Note, at this stage of fixing, this will be a heavy load on the second stage, sudden movements or wobbling must be avoided. I had the rocket break apart on the launchpad and during ascent multiple times. So, this advice will only help if you cannot reduce the weight of the payload. Also note that this will still use about 1:30 min of your 7 minutes final-stage burn time just to insert into Kerbin orbit.

The payload, your lander, was covered in the previous posts, so here are just the key points:

  1. Ditch the X200-32 and any RCS-related items. If you don't want to dock, let other crafts do the approach work. If you want to just meet, two Roundifieds (for symmetry) and the group of 4-Way RCS blocks, together with the Poodle, will be enough.
  2. Ditch Inline Reaction Wheels ring. The shorter, lighter craft will be nimble enough with the capsule's torque alone. However, if you do want to meet another craft in space while having the injection stage still attached, put the ring UNDER the decoupler to that stage, so once you ditch it you don't have to lug it around anymore.
  3. Regarding electrics: If getting to the Mun without fuss is all you want, all you really need is an OX-STAT and a Z-100 to get around, maybe a Z-400, tops, so ditch as much battery power and solar panels as you can without hurting what desire to "realistically mimic" some sort of power supply you have.
  4. Reduce count of legs to 4.

Basically, recreate Kerbal X minus all the ladders.

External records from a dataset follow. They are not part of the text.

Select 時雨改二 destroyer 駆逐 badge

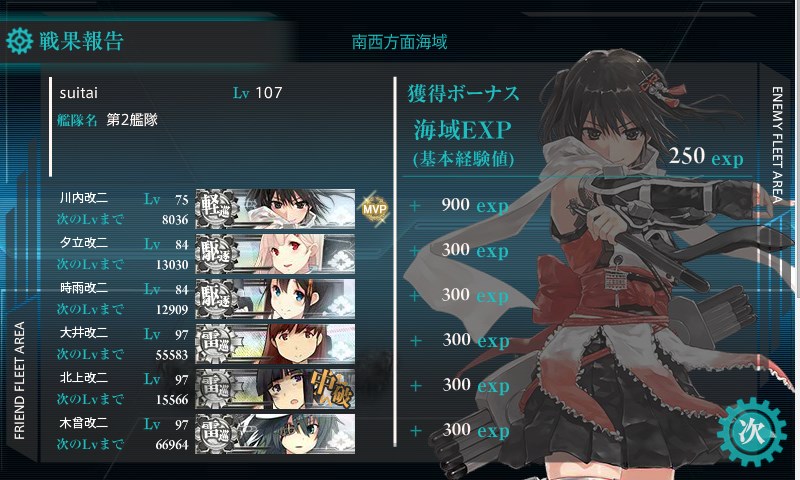[x=216, y=298]
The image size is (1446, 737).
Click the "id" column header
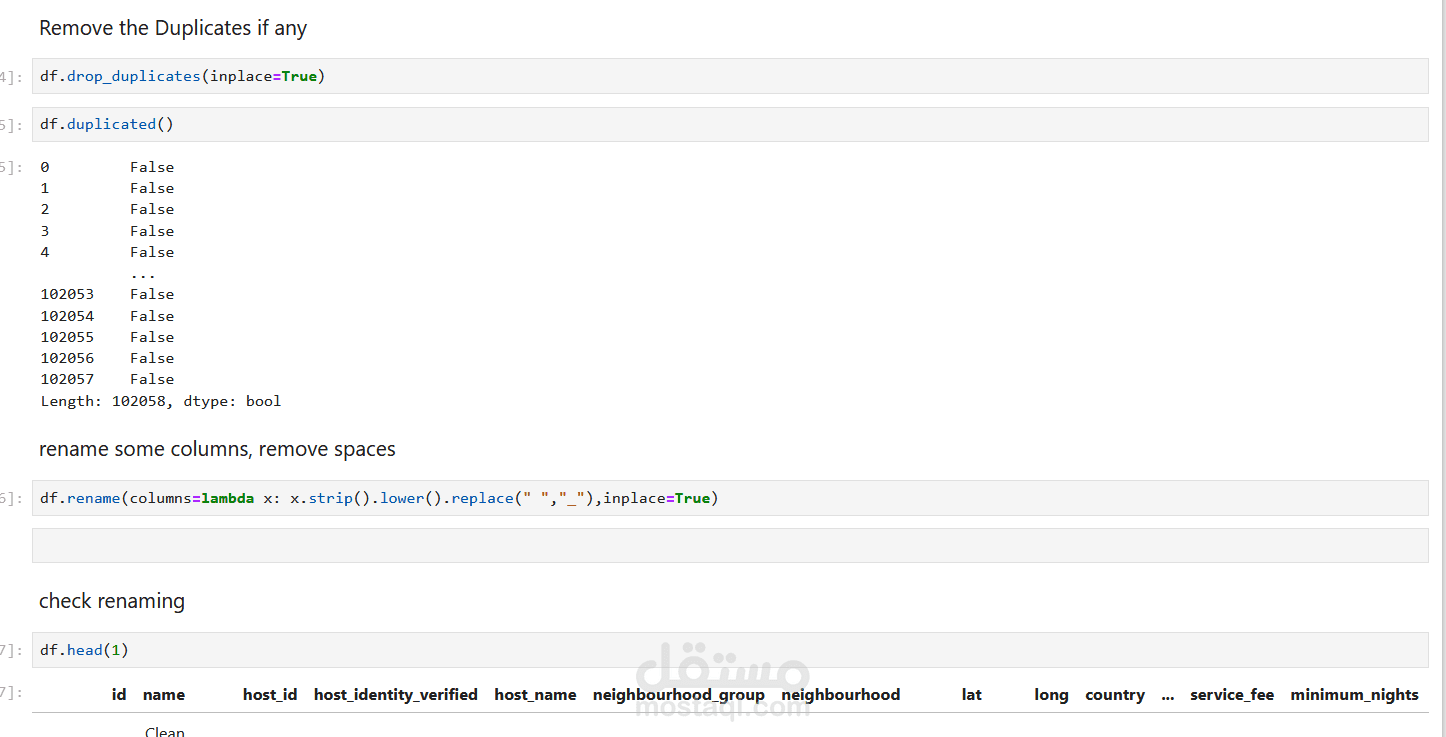(x=119, y=695)
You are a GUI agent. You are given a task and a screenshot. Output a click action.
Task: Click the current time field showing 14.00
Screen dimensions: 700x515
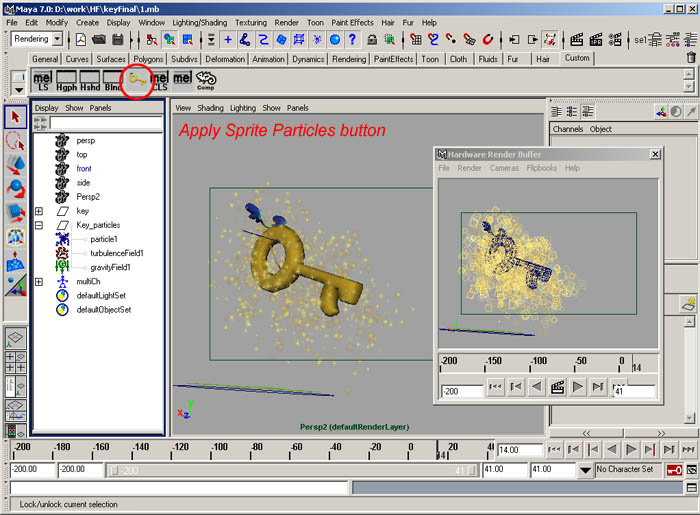point(518,451)

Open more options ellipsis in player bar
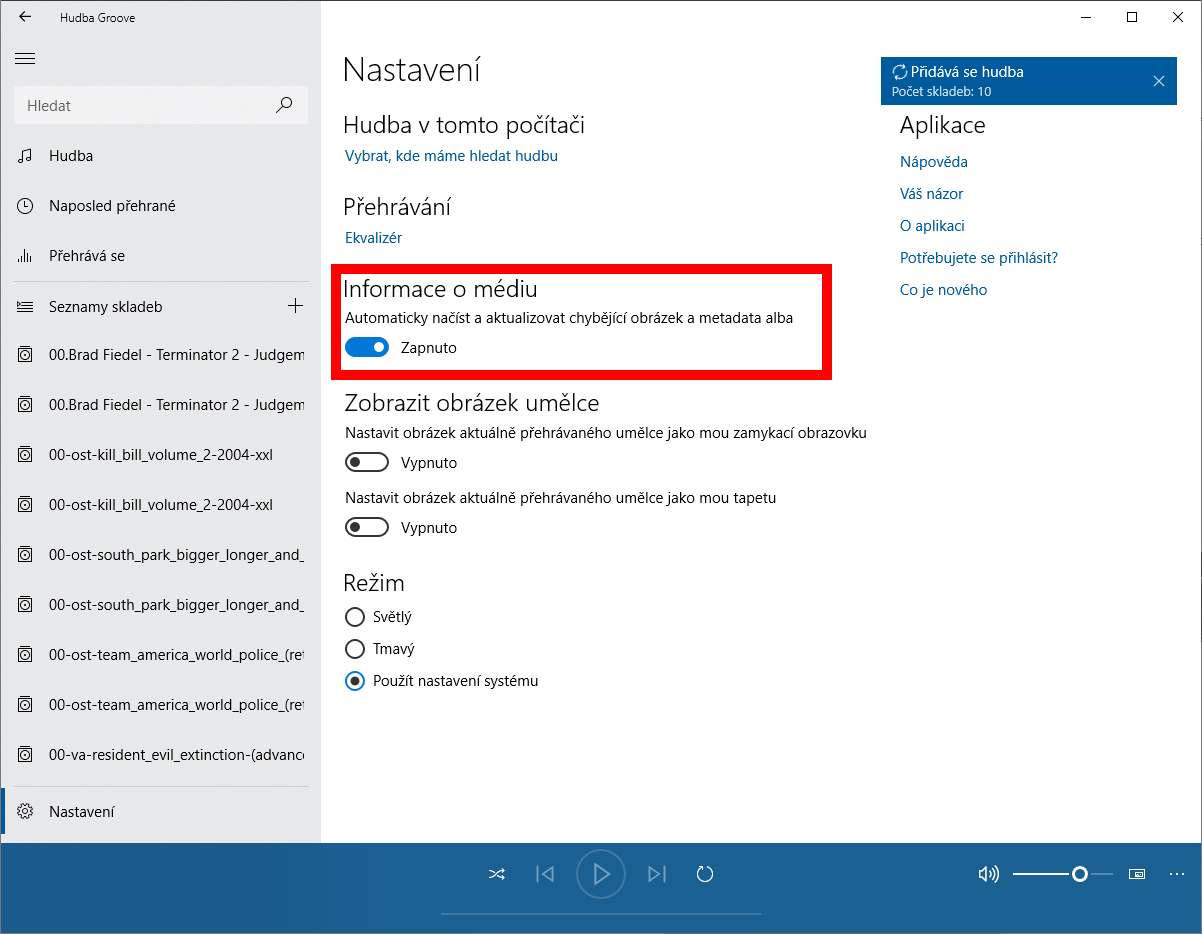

However, while you can descend, land, ascend, circularise/escape and return with that amount of fuel, you will need more help for your trans-munar leg and circularisation after capture, a problem you had with the old design already:

[...] had to use the lander to circularise the orbit at Kerbin and fly the Munar injection phase. If you can incorporate a more fuel efficient middle stage to perform these tasks, I am sure your lander will have more than enough fuel to perform a Mun landing and return to Kerbin.

Combining the advice above, let's find a rocket powerful enough to cater the needs. We have our Kerbal X derivative, the slimmed-down second stage and the fixed first stage.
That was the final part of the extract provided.